Available records >>

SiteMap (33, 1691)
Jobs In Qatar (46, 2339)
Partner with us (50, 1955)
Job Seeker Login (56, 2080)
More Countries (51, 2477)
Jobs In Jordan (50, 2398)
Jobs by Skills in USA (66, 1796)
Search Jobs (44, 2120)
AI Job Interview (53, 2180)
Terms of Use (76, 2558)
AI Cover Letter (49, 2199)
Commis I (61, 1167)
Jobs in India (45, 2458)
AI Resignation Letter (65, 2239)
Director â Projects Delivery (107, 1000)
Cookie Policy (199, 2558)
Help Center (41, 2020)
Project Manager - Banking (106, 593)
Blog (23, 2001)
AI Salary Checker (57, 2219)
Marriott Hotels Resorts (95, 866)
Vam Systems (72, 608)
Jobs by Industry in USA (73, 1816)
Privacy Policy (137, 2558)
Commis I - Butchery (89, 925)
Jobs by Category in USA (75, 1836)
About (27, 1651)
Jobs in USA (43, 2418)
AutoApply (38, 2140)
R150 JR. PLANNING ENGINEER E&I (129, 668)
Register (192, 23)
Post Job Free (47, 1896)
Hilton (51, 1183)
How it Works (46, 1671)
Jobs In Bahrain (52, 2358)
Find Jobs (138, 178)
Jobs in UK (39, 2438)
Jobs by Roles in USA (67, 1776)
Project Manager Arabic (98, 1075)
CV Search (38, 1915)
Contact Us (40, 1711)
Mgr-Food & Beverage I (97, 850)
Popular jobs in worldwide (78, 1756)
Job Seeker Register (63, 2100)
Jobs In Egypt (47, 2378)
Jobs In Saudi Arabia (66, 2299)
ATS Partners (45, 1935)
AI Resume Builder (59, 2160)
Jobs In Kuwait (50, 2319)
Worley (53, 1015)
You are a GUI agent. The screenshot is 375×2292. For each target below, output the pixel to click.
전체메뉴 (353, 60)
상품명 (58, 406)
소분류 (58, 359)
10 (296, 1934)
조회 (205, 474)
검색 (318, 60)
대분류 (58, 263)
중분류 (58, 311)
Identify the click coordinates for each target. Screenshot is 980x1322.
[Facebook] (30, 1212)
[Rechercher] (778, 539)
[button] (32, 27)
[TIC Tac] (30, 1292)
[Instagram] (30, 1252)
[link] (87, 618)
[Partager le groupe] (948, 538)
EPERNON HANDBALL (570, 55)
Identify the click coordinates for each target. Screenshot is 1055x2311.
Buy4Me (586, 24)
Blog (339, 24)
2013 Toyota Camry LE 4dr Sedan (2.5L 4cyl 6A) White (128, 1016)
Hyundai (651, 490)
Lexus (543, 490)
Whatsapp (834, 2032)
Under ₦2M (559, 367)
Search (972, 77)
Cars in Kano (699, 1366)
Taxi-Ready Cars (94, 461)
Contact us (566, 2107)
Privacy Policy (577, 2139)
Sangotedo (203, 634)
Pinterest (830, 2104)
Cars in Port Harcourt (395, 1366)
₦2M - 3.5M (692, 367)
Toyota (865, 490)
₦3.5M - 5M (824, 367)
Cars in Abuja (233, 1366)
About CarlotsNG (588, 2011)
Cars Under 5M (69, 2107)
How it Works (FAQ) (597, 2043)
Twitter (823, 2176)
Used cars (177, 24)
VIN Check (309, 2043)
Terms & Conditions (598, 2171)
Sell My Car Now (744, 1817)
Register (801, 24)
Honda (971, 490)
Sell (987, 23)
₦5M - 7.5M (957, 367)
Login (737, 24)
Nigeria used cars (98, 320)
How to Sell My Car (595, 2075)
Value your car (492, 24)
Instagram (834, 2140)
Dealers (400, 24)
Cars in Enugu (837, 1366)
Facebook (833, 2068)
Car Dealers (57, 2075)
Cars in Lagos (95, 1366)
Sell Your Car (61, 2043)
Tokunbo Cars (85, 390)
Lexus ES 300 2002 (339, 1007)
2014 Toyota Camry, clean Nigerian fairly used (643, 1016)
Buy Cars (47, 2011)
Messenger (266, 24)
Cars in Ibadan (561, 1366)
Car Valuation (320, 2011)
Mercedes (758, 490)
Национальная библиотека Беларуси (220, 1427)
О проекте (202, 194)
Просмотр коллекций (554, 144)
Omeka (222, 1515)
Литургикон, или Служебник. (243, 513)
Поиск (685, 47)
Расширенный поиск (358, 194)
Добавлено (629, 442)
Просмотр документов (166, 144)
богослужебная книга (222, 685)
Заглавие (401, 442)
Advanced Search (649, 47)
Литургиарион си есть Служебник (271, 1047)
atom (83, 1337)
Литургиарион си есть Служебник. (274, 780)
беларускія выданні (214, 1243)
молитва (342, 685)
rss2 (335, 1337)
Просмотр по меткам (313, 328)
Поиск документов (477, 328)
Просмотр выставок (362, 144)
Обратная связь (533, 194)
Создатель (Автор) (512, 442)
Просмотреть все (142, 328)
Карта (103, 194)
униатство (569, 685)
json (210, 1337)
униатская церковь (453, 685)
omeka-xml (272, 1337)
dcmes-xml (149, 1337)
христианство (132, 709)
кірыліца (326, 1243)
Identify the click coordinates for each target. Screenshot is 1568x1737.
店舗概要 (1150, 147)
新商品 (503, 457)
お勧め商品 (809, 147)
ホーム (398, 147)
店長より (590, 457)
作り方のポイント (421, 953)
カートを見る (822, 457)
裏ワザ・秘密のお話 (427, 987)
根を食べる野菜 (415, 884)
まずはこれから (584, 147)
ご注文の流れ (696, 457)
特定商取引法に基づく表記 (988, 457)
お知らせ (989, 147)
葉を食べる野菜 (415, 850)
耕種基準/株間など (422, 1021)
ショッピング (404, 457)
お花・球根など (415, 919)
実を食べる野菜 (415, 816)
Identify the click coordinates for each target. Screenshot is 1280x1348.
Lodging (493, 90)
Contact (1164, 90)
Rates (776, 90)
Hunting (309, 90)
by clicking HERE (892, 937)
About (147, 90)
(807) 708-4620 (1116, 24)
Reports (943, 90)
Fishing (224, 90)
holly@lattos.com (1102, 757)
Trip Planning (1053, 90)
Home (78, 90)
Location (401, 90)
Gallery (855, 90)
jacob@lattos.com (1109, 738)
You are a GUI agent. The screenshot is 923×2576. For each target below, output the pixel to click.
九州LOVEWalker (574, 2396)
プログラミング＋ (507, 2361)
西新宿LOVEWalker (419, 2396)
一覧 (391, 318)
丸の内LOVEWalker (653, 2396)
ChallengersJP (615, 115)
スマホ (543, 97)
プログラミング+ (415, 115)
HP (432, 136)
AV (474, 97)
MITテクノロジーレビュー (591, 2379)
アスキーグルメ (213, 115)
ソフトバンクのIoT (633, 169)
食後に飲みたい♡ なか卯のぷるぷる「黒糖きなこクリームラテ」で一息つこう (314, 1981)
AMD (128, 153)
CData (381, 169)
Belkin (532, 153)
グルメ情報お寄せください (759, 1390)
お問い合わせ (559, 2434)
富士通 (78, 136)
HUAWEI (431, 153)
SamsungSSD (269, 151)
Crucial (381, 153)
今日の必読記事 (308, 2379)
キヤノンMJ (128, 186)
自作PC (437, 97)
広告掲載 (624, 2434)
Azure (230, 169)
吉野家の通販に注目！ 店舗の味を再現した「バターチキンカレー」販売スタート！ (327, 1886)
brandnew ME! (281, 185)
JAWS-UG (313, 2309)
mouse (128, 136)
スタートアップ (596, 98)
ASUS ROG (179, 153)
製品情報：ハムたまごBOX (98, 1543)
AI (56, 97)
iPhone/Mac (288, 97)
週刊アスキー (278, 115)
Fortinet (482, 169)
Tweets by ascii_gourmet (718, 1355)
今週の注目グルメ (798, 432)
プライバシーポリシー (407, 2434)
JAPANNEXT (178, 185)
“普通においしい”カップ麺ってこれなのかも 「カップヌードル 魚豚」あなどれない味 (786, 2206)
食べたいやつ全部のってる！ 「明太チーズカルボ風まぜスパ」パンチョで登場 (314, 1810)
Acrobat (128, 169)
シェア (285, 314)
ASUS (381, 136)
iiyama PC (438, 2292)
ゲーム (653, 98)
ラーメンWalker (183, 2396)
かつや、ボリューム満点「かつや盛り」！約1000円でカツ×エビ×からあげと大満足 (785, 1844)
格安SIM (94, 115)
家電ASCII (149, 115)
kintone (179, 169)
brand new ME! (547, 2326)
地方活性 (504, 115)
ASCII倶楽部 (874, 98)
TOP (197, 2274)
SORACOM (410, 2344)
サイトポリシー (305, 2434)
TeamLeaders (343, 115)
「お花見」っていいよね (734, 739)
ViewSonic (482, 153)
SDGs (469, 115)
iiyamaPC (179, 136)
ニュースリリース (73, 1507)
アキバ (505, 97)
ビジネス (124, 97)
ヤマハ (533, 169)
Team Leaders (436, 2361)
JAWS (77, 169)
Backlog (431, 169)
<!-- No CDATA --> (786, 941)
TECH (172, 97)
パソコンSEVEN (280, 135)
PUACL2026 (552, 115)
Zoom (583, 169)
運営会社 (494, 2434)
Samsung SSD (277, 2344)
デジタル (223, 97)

Task instructions >> Turn everything in the records above, from the line containing "rss2 (335, 1337)" down to the line containing "AMD (128, 153)", into a numbered list, skipping any blank lines.

Reply to the task >>
1. rss2 (335, 1337)
2. Просмотр по меткам (313, 328)
3. Поиск документов (477, 328)
4. Просмотр выставок (362, 144)
5. Обратная связь (533, 194)
6. Создатель (Автор) (512, 442)
7. Просмотреть все (142, 328)
8. Карта (103, 194)
9. униатство (569, 685)
10. json (210, 1337)
11. униатская церковь (453, 685)
12. omeka-xml (272, 1337)
13. dcmes-xml (149, 1337)
14. христианство (132, 709)
15. кірыліца (326, 1243)
16. Identify the click coordinates for each target. Screenshot is 1568x1737.
17. 店舗概要 (1150, 147)
18. 新商品 (503, 457)
19. お勧め商品 (809, 147)
20. ホーム (398, 147)
21. 店長より (590, 457)
22. 作り方のポイント (421, 953)
23. カートを見る (822, 457)
24. 裏ワザ・秘密のお話 (427, 987)
25. 根を食べる野菜 (415, 884)
26. まずはこれから (584, 147)
27. ご注文の流れ (696, 457)
28. 特定商取引法に基づく表記 (988, 457)
29. お知らせ (989, 147)
30. 葉を食べる野菜 (415, 850)
31. 耕種基準/株間など (422, 1021)
32. ショッピング (404, 457)
33. お花・球根など (415, 919)
34. 実を食べる野菜 (415, 816)
35. Identify the click coordinates for each target. Screenshot is 1280x1348.
36. Lodging (493, 90)
37. Contact (1164, 90)
38. Rates (776, 90)
39. Hunting (309, 90)
40. by clicking HERE (892, 937)
41. About (147, 90)
42. (807) 708-4620 (1116, 24)
43. Reports (943, 90)
44. Fishing (224, 90)
45. holly@lattos.com (1102, 757)
46. Trip Planning (1053, 90)
47. Home (78, 90)
48. Location (401, 90)
49. Gallery (855, 90)
50. jacob@lattos.com (1109, 738)
51. You are a GUI agent. The screenshot is 923×2576. For each target below, output the pixel to click.
52. 九州LOVEWalker (574, 2396)
53. プログラミング＋ (507, 2361)
54. 西新宿LOVEWalker (419, 2396)
55. 一覧 (391, 318)
56. 丸の内LOVEWalker (653, 2396)
57. ChallengersJP (615, 115)
58. スマホ (543, 97)
59. プログラミング+ (415, 115)
60. HP (432, 136)
61. AV (474, 97)
62. MITテクノロジーレビュー (591, 2379)
63. アスキーグルメ (213, 115)
64. ソフトバンクのIoT (633, 169)
65. 食後に飲みたい♡ なか卯のぷるぷる「黒糖きなこクリームラテ」で一息つこう (314, 1981)
66. AMD (128, 153)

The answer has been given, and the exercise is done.